#### ABOUT THIS EXERCISE:
Return the lines below exactly, please, from the one containing "Where should I" through the last one, both included, and leave out any pictures.
*** Block opens ***
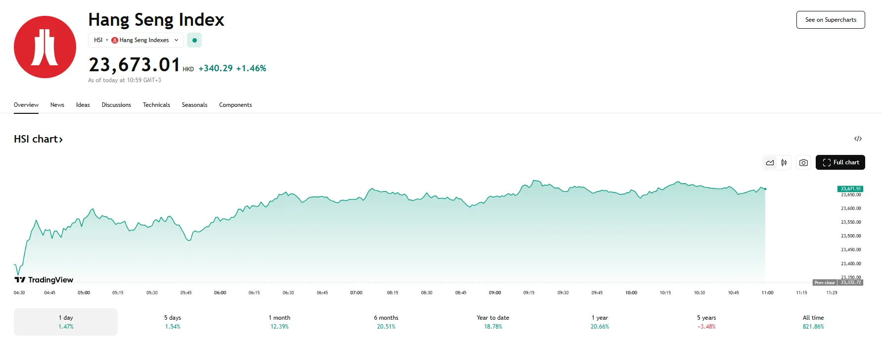Click the green current price label
The image size is (882, 341).
pos(850,189)
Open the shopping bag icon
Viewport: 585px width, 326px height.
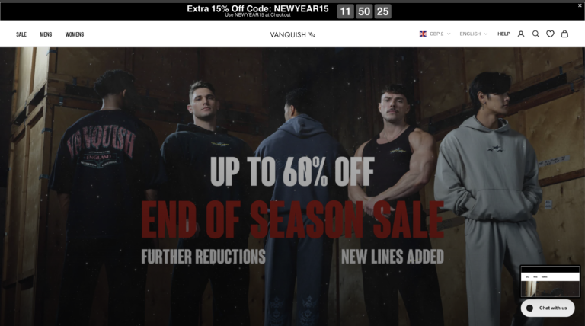564,34
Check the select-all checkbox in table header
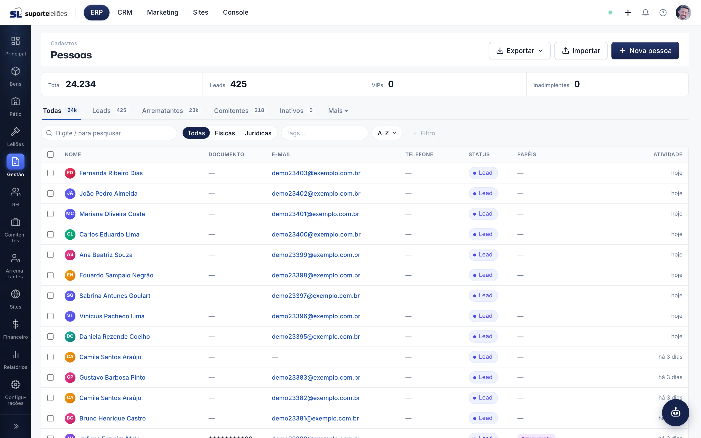The width and height of the screenshot is (701, 438). (x=50, y=154)
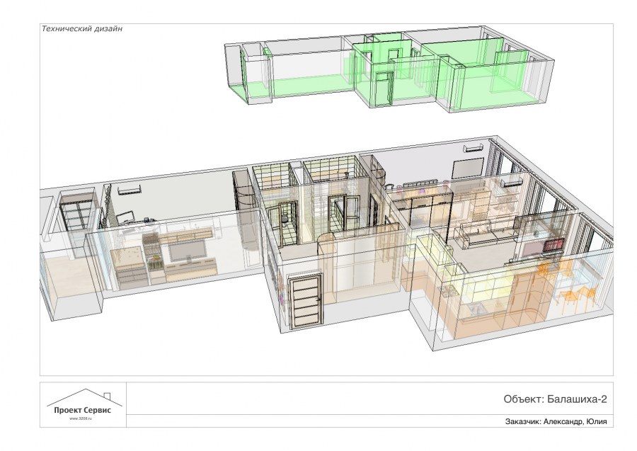
Task: Select the air conditioner in left room
Action: click(130, 189)
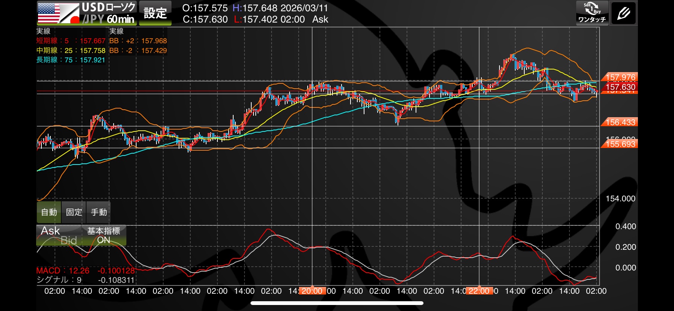Tap the 156.433 orange price tag
The image size is (674, 311).
click(x=620, y=122)
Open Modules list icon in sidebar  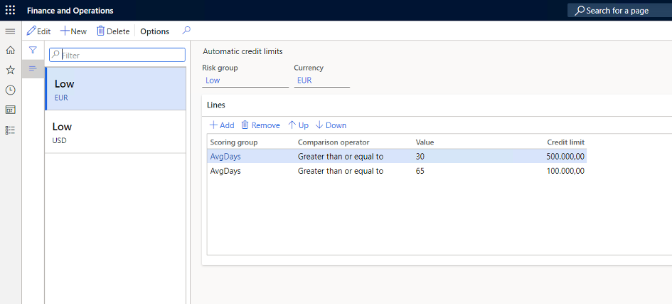(x=10, y=130)

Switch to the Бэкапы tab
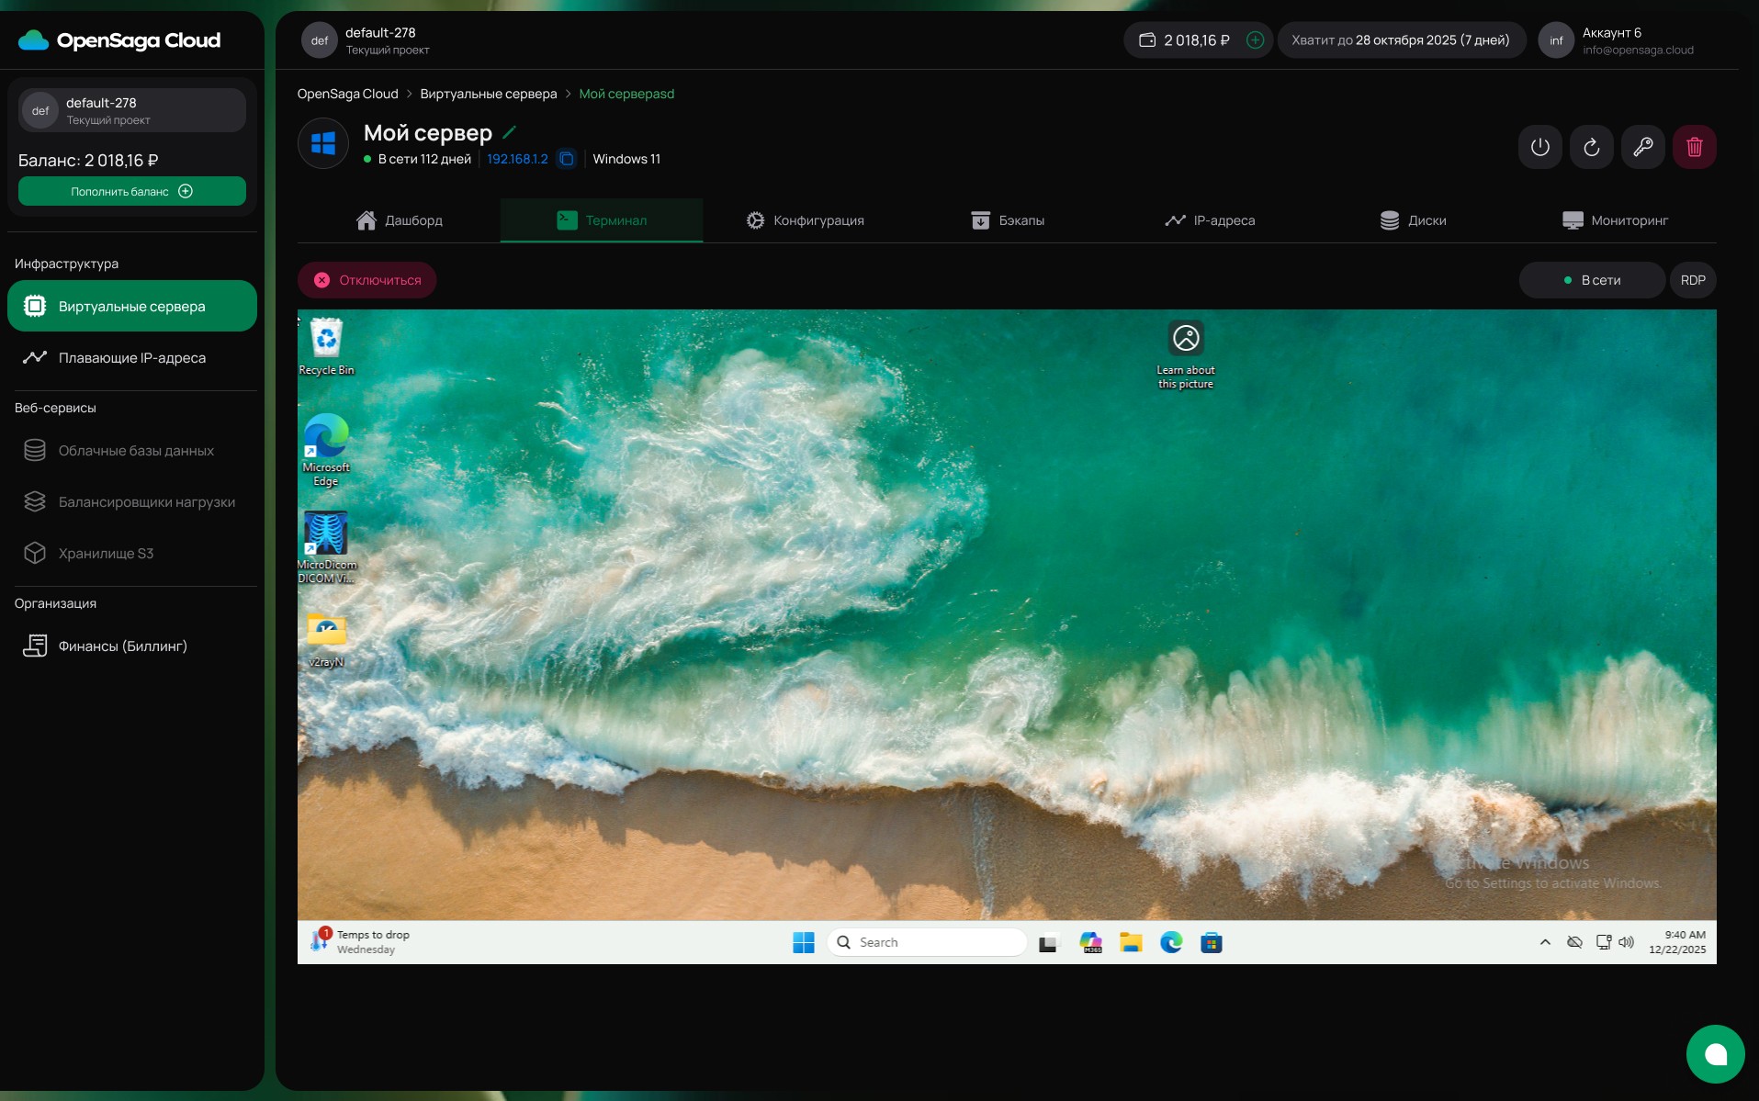pos(1008,220)
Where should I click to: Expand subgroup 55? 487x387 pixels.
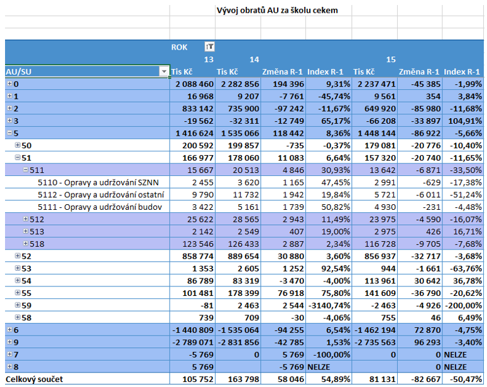[18, 293]
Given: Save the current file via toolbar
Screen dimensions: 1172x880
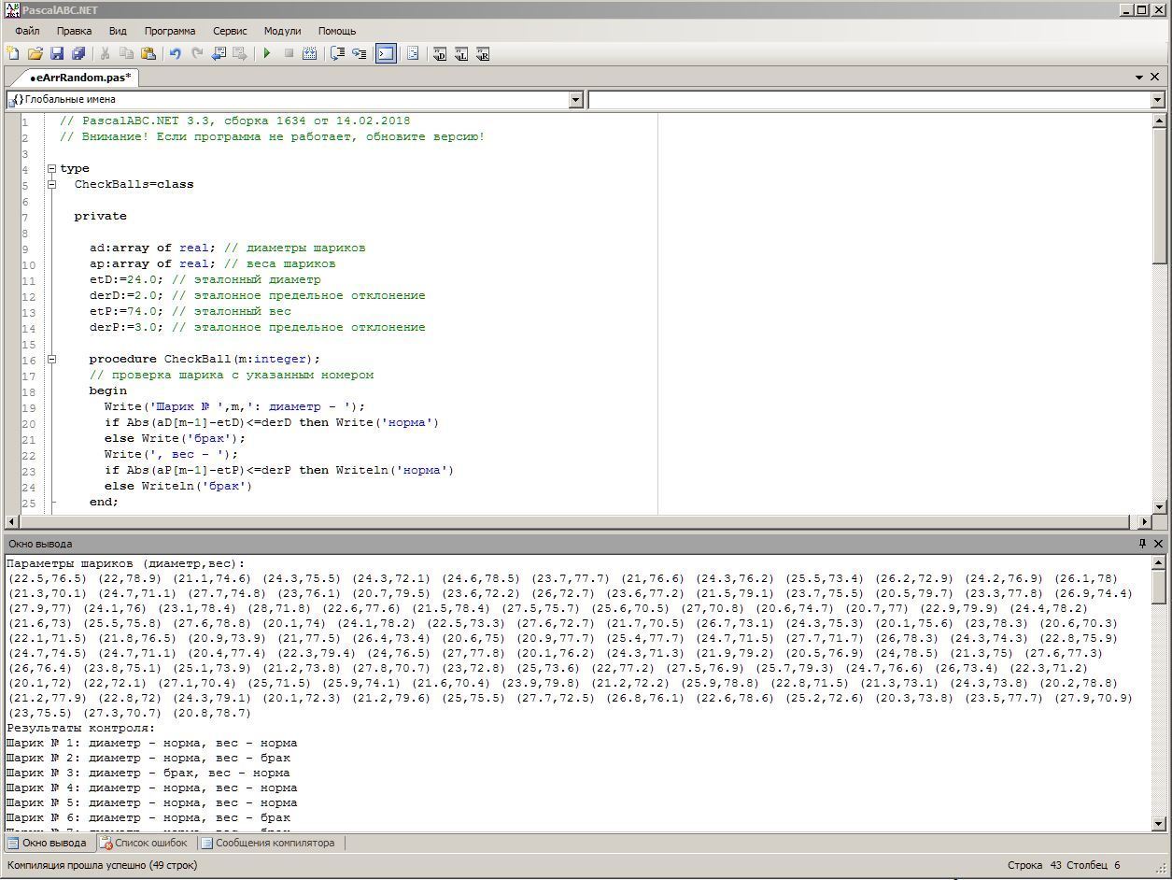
*** Block closes ***
#### RESPONSE AREA:
Where should I click to: Expand subgroup 55? 487x387 pixels.
[18, 293]
Given: Save the current file via toolbar
Screen dimensions: 1172x880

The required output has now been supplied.